→ **Page excerpt**:
5. Western blot analysis

Although over-produced HsdS and HsdM subunits were clearly detected on SDS-PAGE, the ECL Western blotting method was used to confirm it. The individual subunits were identified using polyclonal antibodies raised in rabbit against purified M.EcoRl24I. The immune complexes were visualised by chemiluminscence using horseradish peroxidase-labelled secondary antibodies. The assay proved that protein band in position of HsdS present in some fractions, in which no wild-type HsdS was expected, is an unknown protein from the host strain JM109(DE3) (Figure 3B).

6. Localization of the mutation in hsdS72 and hsdSl23

DNA sequence analysis of these mutations revealed two changes. One of them (T->G) at position 2608 is a silent mutation which does not change the amino acid. Further sequence analysis of the wild-type hsdS gene showed that this change is also present in the wild-type gene and must be a mistake in the original sequence. In fact both mutant hsdS genes resulted from a single point mutation. HsdS72 has a mutation T->C, at position 2594 which results in a change of Trp212 to Arg. Mutation A->T at position 2512 in hsdSl23 results in a change of Lysl84 to Asn.

→ **Problems to solve**:
1. According to the HsdS excerpt, which host strain produced the unknown protein seen in the HsdS band position?
2. Please list every nucleotide change given in the HsdS excerpt, together with its position number.
3. Carry on writing the HsdS excerpt from its final sentence onward.
The material that follows has no connection to the HsdS excerpt.

→ **Data for review**:
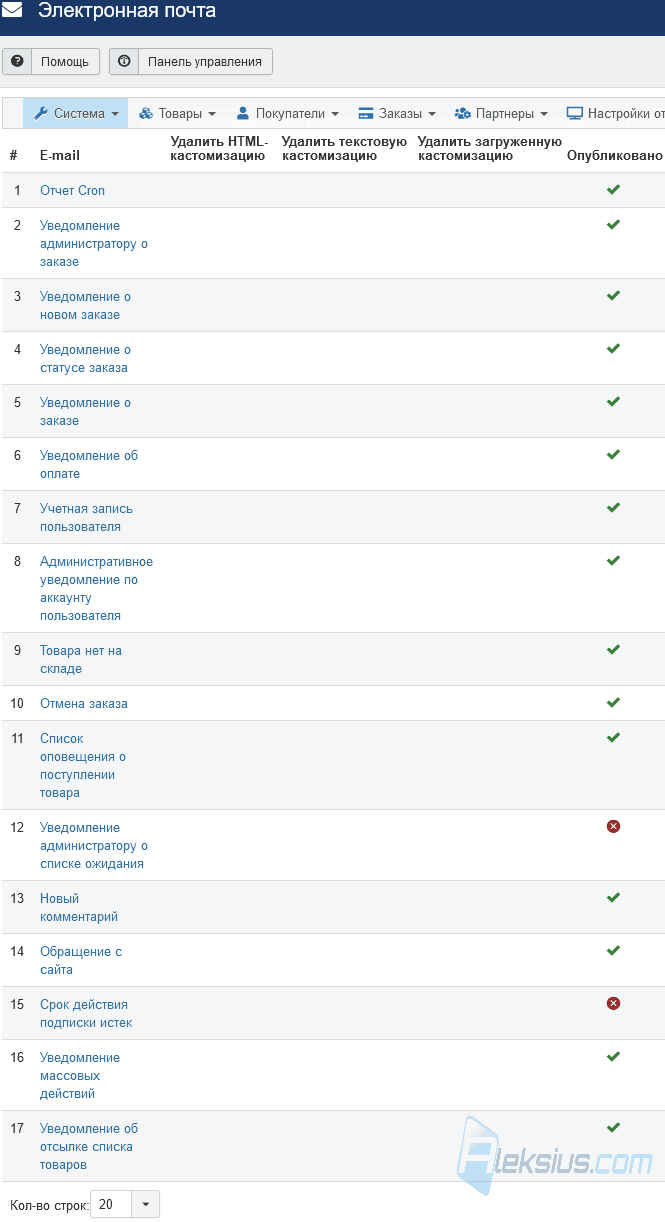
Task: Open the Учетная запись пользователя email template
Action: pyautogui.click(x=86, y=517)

---

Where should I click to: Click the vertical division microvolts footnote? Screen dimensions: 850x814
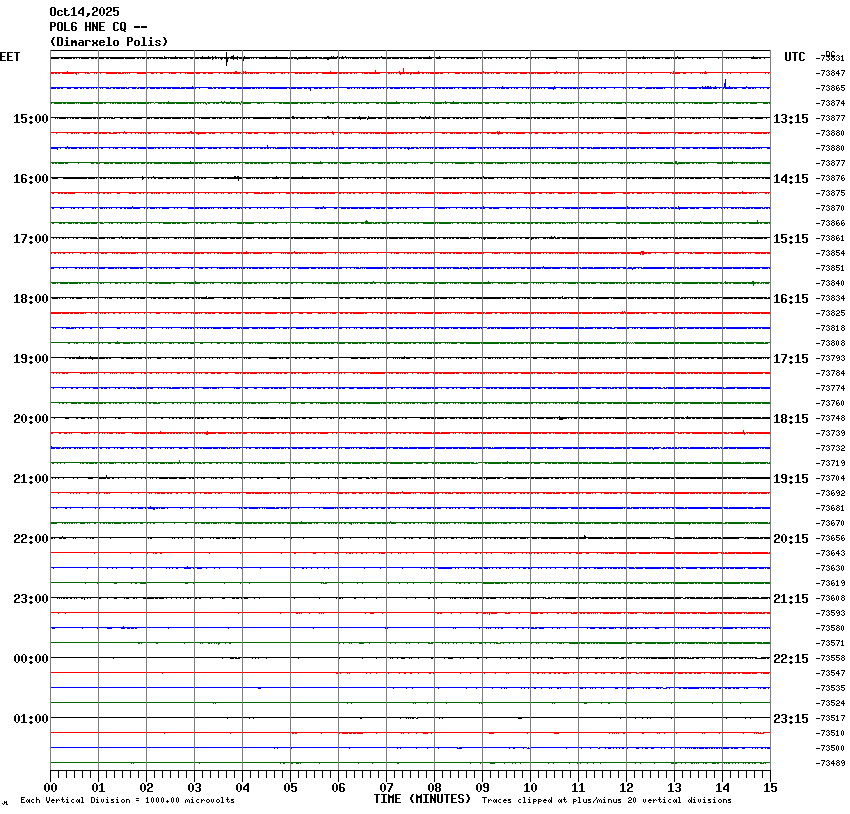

→ **Expected outputs**:
1. JM109(DE3)

2.
- T->G at position 2608
- T->C at position 2594
- A->T at position 2512

3.
Table 1. Frequency of mutations following PCR--misincorporation mutagenesis.

Concentration of Mn²⁺	All mutations	Res- mutations
0.lmM Mn²⁺	20%	17%
0.5mM Mn²⁺	51%	44%

Table 2. Restriction-modification phenotype of mutant hsdS genes in a competition assay with EcoRl24II.

Plasmid(s)	DNA specificity	Restriction (e.o.p.)^a	Modification (e.o.p.)^a	Phenotype
pKF650	EcoRl24II / EcoRl24I	0.002 / 1.0	0.4 / 0.002	Res⁺ Mod⁺ Res^-Mod^-
pKF650+pJS491	EcoR124II / EcoR124I	0.04 / 0.0004	1.0 / 1.0	Res⁺ Mod⁺ Res⁺ Mod⁺
pKF650+ pJSDXN	EcoR124II / EcoR124I	0.001 / 0.8	1.0 / 0.001	Res⁺ Mod⁺ Res^-Mod^-
pKF650+pJS72	EcoR124II / EcoR124I	0.2 / 0.5	1.0 / 0.7	Res^- Mod⁺ Res^-Mod⁺
pKF650+ pJS123	EcoR124II / EcoR124I	0.2 / 0.8	1.0 / 0.4	Res^- Mod⁺ Res^-Mod⁺

^a efficiency of plating of corresponding lambda phage.

All assays were carried out in JM109(DE3) in the absence of IPTG, the background level of T7 RNA polymerase has been found to be sufficient for restriction and modification activity.

Plasmid pKF650 carries the hsd genes for the EcoRl24II R-M system; plasmid pJS491 carries the wild-type hsdS gene of EcoRl24I under the control of the T7 g10 promoter; plasmid pJSDXN is the derivative of pJS49l with a 29-aa deletion between XmnI and NruI; plasmids pJS72 and pJS123 are the equivalents of pJS491, but carrying the hsdS72 and hsdS123 mutations respectively.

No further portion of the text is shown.